Copy the lines starting at the one containing "Task: Click the Copy toolbar icon" and ending at the last line, replacing "toolbar icon" with "toolbar button" and changing nothing else. Omit the pictures from your copy.

* _Input_

(begin)

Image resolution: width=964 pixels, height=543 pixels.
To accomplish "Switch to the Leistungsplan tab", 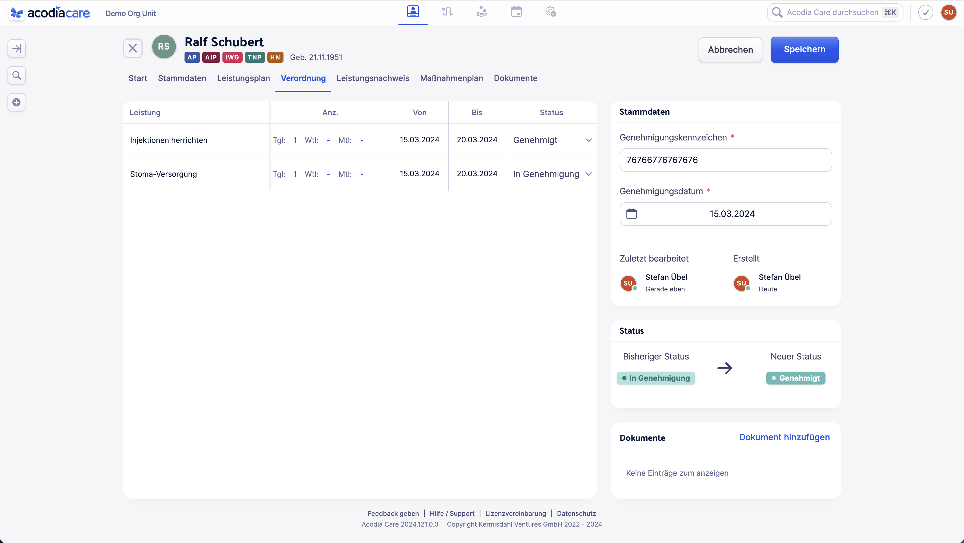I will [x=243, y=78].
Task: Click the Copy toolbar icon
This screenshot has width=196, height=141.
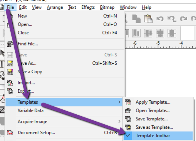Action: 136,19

(end)

* _Complete answer_
Task: Click the Copy toolbar button
This screenshot has width=196, height=141.
Action: 136,19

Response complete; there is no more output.